The Student News Site of Stony Brook University

The Statesman


    Penn State’s former pres was Stony Brook administrator

    The Pennsylvania State University Board of Trustees announced Wednesday evening that after 16 years Graham Spanier, president of the university, would be removed from his position. He was at one point a Stony Brook University administrator.

    The decision comes in the wake of an evolving scandal involving Jerry Sandusky, a former defensive coordinator for the Penn State football team. According to a Grand Jury report released on Nov. 4, Sandusky allegedly sexually abused at least eight minor boys over the course of 15 years. He met the boys through The Second Mile, a charity he founded for at-risk children. Sandusky has been arrested and charged with 40 criminal counts.

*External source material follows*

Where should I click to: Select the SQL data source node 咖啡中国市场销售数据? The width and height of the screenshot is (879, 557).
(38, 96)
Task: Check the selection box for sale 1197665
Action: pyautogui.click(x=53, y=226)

    “It is in the best interests of the university to have a change in leadership to deal with the difficult issues we are facing,” said John Surma, the vice-chairman of the board of trustees. “Penn State has always strived for honesty, integrity and the highest moral standards in all of our activities. We promise you that we are committed to restoring public trust to our university.”

    Joe Paterno, head football coach since 1966, was also relieved of his position by the board.

    Spanier, a sociologist and family counselor, came to Stony Brook in 1982 as the vice-provost of curriculum, instruction and advisement and later became the vice-provost of undergraduate studies. He held the position until 1986 when he left to take a job as vice-president of undergraduate affairs at Oregon State University.

    Norman Goodman, a sociology professor at Stony Brook and head of the committee who selected Spanier, said Spanier was responsible for improving the quality of advising for students and faculty and bringing athletics into student life.

    According to Statesman articles from 1982 and 1983, Spanier was a member of a SUNY-wide committee named the “Task Force on Improving the Quality of Student Life within the University,” which studied the status of “recreational and competitive” sports on SUNY campuses, among other issues. The committee later suggested a restructuring of the Student Activity Fee to include an athletic fee. Spanier stated in the later article the change would put SUNY schools’ athletic funding in compliance with the NCAA bylaws.

    According to the Grand Jury report, Spanier testified that Athletic Director Tim Curley and Senior Vice-President for Finance and Business Gary Schultz, came to him in 2002 to report an incident, which was witnessed by a graduate student, involving Sandusky and a young child in a locker room shower on campus. He denied that the two men said the incident was sexual. Spanier also denied knowing about a 1998 University Police Department investigation involving Sandusky in a similar situation.

    Spanier has not been charged in the investigation. Curley and Schultz, however, face charges of perjury and failing to notify law enforcement of the alleged abuse.

    “My heartfelt sympathies go out to all those who may have been victimized,” Spanier said in a written statement. “I would never hesitate to report a crime if I had any suspicion that one had been committed. The acts of no one person should define this university. Penn State is defined by the traditions, loyalty and integrity of hundreds of thousands of students, alumni and employees.”

    Rhoda Selvin, former assistant vice-provost for undergraduate studies, remembered Spanier as someone who was very concerned about undergraduates and who listened to his staff members.

    Goodman described Spanier as a kind and gentle person and said he was saddened by the news.

    “Very hard to believe,” Goodman said in a phone interview. “[I am] convinced he would have taken action.”